Delta-sigma ADCs in a nutshell, part 3: the digital/decimator filter

Following the modulator in the delta-sigma ADC is a digital/decimator circuit. This circuit samples and filters the modulator stream of 1-bit codes. At the modulator output, high-frequency noise and high-speed sample rates are problems. However, because the signal now resides in the digital domain, you can apply a digital-filter function to attenuate the noise and a decimator function to slow the output data rate. Designers often intertwine the digital filter and decimator functions in the same silicon.

Figure 1 shows the signal as it travels through the digital/decimator-filter functions. The digital-filter function operates at the same rate as the modulator sampling rate (Figure 1a). Notice that the 24-bit code-train resembles the original signal (reference 1 and reference 2). In the time domain, it looks like the digital-filter function is responsible for the low noise and high resolution of the delta-sigma converter. However, this function provides a second-order impact on the system noise by rejecting higher frequency noise, where the noise shaping from the modulator dominates noise reduction in the lower frequency band (Figure 1b).

The digital-filter function provides a digital version of the input, but the data rate is still too fast to be useful. Although it might appear that you have an abundance of high-quality, multibit samples at a high sampling rate, you don’t need most of this data.
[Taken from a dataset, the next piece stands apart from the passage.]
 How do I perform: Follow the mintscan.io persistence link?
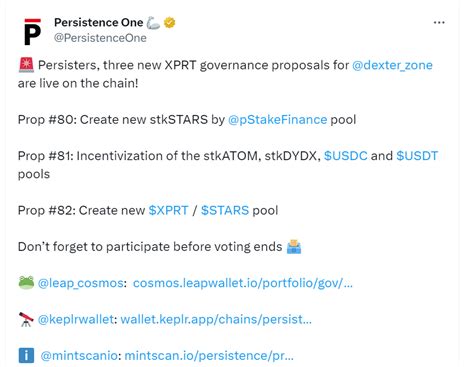point(209,356)

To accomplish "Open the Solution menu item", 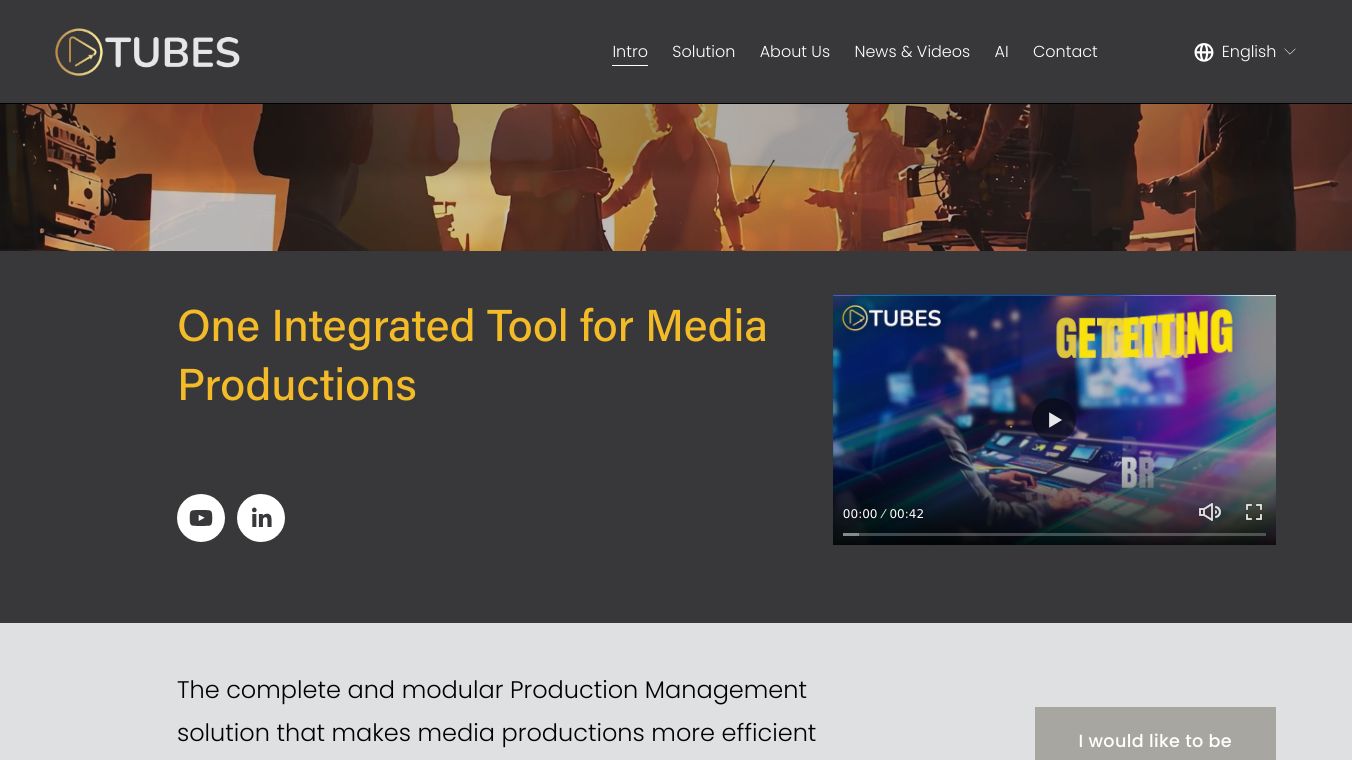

The second function of the digital/decimator filter is the decimator. Decimation is the process of reducing a digital signal’s output rate to the system’s Nyquist frequency. One simple way to implement a decimating function is to average together groups of 24-bit codes (Figure 1c). The decimator accumulates these high-resolution data words, averages several words together, outputs the average results, and dumps the data for the next average. A more economical way to implement a low-power decimator function is to simply pick out a 24-bit word every Kth sample without performing additional averaging. (K is equal to the oversampling or decimation ratio.)

Almost all delta-sigma converters incorporate a class of averaging filters called sinc or FIR filters, named for their frequency response. Many delta-sigma devices use other filters with sinc filters for two-stage decimation. Low-speed industrial delta-sigma ADCs usually use only a sinc filter.

In the frequency domain, you can see that this digital/decimator filter simply applies a lowpass filter to the signal (Figure 1b). In so doing, the digital/decimator filter has attenuated the higher frequency-modulator quantization noise. With the reduced quantization noise, the signal re-emerges in the time domain.